EXERCISE DETAILS |
Rewrite all of the data below, changing every "Screen dimensions" to "Screen size" and keeping everything else the same.

--*--

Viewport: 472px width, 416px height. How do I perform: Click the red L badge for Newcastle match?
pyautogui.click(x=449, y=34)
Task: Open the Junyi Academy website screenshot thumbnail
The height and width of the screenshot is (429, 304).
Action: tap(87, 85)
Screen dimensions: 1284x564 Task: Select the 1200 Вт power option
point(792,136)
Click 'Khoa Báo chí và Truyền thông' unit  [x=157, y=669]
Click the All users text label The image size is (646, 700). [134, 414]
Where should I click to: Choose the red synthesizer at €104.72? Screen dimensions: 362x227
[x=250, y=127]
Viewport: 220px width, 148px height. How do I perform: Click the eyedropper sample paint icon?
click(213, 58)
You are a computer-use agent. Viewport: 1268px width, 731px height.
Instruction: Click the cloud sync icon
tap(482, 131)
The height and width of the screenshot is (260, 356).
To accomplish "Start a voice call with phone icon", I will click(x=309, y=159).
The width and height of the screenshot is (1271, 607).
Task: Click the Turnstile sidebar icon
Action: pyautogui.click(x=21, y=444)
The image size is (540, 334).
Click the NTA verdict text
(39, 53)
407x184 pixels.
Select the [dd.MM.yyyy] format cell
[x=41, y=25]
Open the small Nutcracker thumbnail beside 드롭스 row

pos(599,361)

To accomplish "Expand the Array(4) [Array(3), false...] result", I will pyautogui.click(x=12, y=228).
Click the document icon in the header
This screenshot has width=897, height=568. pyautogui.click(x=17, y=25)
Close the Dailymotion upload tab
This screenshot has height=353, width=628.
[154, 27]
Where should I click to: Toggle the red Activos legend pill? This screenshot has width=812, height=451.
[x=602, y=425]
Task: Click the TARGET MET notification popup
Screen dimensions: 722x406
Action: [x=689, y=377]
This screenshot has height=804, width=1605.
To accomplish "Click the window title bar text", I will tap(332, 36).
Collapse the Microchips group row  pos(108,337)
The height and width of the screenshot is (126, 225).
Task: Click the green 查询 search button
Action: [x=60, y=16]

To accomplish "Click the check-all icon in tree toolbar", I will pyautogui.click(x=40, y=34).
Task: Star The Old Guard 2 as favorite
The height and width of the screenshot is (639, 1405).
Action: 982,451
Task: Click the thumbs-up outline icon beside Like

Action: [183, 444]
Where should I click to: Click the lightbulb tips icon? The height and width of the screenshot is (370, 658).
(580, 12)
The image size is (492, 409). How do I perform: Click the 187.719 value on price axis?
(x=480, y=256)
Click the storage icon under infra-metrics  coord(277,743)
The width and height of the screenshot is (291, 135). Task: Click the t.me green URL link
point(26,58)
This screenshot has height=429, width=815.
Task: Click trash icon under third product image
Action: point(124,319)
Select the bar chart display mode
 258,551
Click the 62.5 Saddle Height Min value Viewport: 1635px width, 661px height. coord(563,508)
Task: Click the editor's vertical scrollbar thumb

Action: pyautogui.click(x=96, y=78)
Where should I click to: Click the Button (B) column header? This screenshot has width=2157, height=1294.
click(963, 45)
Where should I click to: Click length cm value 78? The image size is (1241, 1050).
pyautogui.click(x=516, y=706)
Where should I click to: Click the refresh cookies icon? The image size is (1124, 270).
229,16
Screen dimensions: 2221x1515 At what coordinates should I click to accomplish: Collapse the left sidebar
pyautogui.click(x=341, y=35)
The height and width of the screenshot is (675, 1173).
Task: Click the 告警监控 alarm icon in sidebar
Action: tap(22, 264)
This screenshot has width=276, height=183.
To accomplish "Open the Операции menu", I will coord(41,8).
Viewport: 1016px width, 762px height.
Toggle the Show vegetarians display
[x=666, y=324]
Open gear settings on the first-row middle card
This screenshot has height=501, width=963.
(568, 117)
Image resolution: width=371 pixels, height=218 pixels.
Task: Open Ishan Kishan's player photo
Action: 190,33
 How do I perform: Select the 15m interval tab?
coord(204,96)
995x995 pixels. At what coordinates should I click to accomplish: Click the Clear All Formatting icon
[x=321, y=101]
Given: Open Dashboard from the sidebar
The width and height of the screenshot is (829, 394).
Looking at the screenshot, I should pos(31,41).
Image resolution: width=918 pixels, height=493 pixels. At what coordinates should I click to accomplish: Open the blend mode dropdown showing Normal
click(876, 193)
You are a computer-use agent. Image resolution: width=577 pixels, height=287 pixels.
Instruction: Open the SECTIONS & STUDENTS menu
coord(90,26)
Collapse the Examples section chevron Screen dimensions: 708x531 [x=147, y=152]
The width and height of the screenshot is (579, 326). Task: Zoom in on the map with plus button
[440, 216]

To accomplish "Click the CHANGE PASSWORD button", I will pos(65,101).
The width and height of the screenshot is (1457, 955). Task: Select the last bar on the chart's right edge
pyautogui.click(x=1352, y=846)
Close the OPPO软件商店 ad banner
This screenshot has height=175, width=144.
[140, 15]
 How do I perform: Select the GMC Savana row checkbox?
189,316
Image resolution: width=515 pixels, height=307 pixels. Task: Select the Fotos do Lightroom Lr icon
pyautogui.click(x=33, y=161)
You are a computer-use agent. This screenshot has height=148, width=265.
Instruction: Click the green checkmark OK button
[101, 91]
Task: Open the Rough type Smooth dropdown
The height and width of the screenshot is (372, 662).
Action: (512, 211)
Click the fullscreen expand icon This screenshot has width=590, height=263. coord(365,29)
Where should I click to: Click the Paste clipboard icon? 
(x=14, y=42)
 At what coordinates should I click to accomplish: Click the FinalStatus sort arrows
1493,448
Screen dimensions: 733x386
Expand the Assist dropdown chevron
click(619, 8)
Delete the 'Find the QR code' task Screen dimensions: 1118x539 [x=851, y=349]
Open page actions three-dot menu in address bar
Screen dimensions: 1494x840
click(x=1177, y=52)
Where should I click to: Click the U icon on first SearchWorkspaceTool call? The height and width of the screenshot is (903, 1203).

--*--

EXPECTED OUTPUT |
Viewport: 472px width, 416px height. How do I perform: Click the red L badge for Newcastle match?
pyautogui.click(x=449, y=34)
Task: Open the Junyi Academy website screenshot thumbnail
The height and width of the screenshot is (429, 304).
Action: tap(87, 85)
Screen size: 1284x564 Task: Select the 1200 Вт power option
point(792,136)
Click 'Khoa Báo chí và Truyền thông' unit  [x=157, y=669]
Click the All users text label The image size is (646, 700). [134, 414]
Where should I click to: Choose the red synthesizer at €104.72? Screen size: 362x227
[x=250, y=127]
Viewport: 220px width, 148px height. How do I perform: Click the eyedropper sample paint icon?
click(213, 58)
You are a computer-use agent. Viewport: 1268px width, 731px height.
Instruction: Click the cloud sync icon
tap(482, 131)
The height and width of the screenshot is (260, 356).
To accomplish "Start a voice call with phone icon", I will click(x=309, y=159).
The width and height of the screenshot is (1271, 607).
Task: Click the Turnstile sidebar icon
Action: pyautogui.click(x=21, y=444)
The image size is (540, 334).
Click the NTA verdict text
(39, 53)
407x184 pixels.
Select the [dd.MM.yyyy] format cell
[x=41, y=25]
Open the small Nutcracker thumbnail beside 드롭스 row

pos(599,361)

To accomplish "Expand the Array(4) [Array(3), false...] result", I will pyautogui.click(x=12, y=228).
Click the document icon in the header
This screenshot has width=897, height=568. pyautogui.click(x=17, y=25)
Close the Dailymotion upload tab
This screenshot has height=353, width=628.
[154, 27]
Where should I click to: Toggle the red Activos legend pill? This screenshot has width=812, height=451.
[x=602, y=425]
Task: Click the TARGET MET notification popup
Screen size: 722x406
Action: [x=689, y=377]
This screenshot has height=804, width=1605.
To accomplish "Click the window title bar text", I will tap(332, 36).
Collapse the Microchips group row  pos(108,337)
The height and width of the screenshot is (126, 225).
Task: Click the green 查询 search button
Action: [x=60, y=16]

To accomplish "Click the check-all icon in tree toolbar", I will pyautogui.click(x=40, y=34).
Task: Star The Old Guard 2 as favorite
The height and width of the screenshot is (639, 1405).
Action: 982,451
Task: Click the thumbs-up outline icon beside Like

Action: [183, 444]
Where should I click to: Click the lightbulb tips icon? The height and width of the screenshot is (370, 658).
(580, 12)
The image size is (492, 409). How do I perform: Click the 187.719 value on price axis?
(x=480, y=256)
Click the storage icon under infra-metrics  coord(277,743)
The width and height of the screenshot is (291, 135). Task: Click the t.me green URL link
point(26,58)
This screenshot has height=429, width=815.
Task: Click trash icon under third product image
Action: point(124,319)
Select the bar chart display mode
 258,551
Click the 62.5 Saddle Height Min value Viewport: 1635px width, 661px height. coord(563,508)
Task: Click the editor's vertical scrollbar thumb

Action: pyautogui.click(x=96, y=78)
Where should I click to: Click the Button (B) column header? This screenshot has width=2157, height=1294.
click(963, 45)
Where should I click to: Click length cm value 78? The image size is (1241, 1050).
pyautogui.click(x=516, y=706)
Where should I click to: Click the refresh cookies icon? The image size is (1124, 270).
229,16
Screen size: 2221x1515 At what coordinates should I click to accomplish: Collapse the left sidebar
pyautogui.click(x=341, y=35)
The height and width of the screenshot is (675, 1173).
Task: Click the 告警监控 alarm icon in sidebar
Action: tap(22, 264)
This screenshot has width=276, height=183.
To accomplish "Open the Операции menu", I will coord(41,8).
Viewport: 1016px width, 762px height.
Toggle the Show vegetarians display
[x=666, y=324]
Open gear settings on the first-row middle card
This screenshot has height=501, width=963.
(568, 117)
Image resolution: width=371 pixels, height=218 pixels.
Task: Open Ishan Kishan's player photo
Action: 190,33
 How do I perform: Select the 15m interval tab?
coord(204,96)
995x995 pixels. At what coordinates should I click to accomplish: Click the Clear All Formatting icon
[x=321, y=101]
Given: Open Dashboard from the sidebar
The width and height of the screenshot is (829, 394).
Looking at the screenshot, I should pos(31,41).
Image resolution: width=918 pixels, height=493 pixels. At what coordinates should I click to accomplish: Open the blend mode dropdown showing Normal
click(876, 193)
You are a computer-use agent. Image resolution: width=577 pixels, height=287 pixels.
Instruction: Open the SECTIONS & STUDENTS menu
coord(90,26)
Collapse the Examples section chevron Screen size: 708x531 [x=147, y=152]
The width and height of the screenshot is (579, 326). Task: Zoom in on the map with plus button
[440, 216]

To accomplish "Click the CHANGE PASSWORD button", I will pos(65,101).
The width and height of the screenshot is (1457, 955). Task: Select the last bar on the chart's right edge
pyautogui.click(x=1352, y=846)
Close the OPPO软件商店 ad banner
This screenshot has height=175, width=144.
[140, 15]
 How do I perform: Select the GMC Savana row checkbox?
189,316
Image resolution: width=515 pixels, height=307 pixels. Task: Select the Fotos do Lightroom Lr icon
pyautogui.click(x=33, y=161)
You are a computer-use agent. This screenshot has height=148, width=265.
Instruction: Click the green checkmark OK button
[101, 91]
Task: Open the Rough type Smooth dropdown
The height and width of the screenshot is (372, 662).
Action: (512, 211)
Click the fullscreen expand icon This screenshot has width=590, height=263. coord(365,29)
Where should I click to: Click the Paste clipboard icon? 
(x=14, y=42)
 At what coordinates should I click to accomplish: Click the FinalStatus sort arrows
1493,448
Screen size: 733x386
Expand the Assist dropdown chevron
click(619, 8)
Delete the 'Find the QR code' task Screen size: 1118x539 [x=851, y=349]
Open page actions three-dot menu in address bar
Screen size: 1494x840
click(x=1177, y=52)
Where should I click to: Click the U icon on first SearchWorkspaceTool call? The height and width of the screenshot is (903, 1203).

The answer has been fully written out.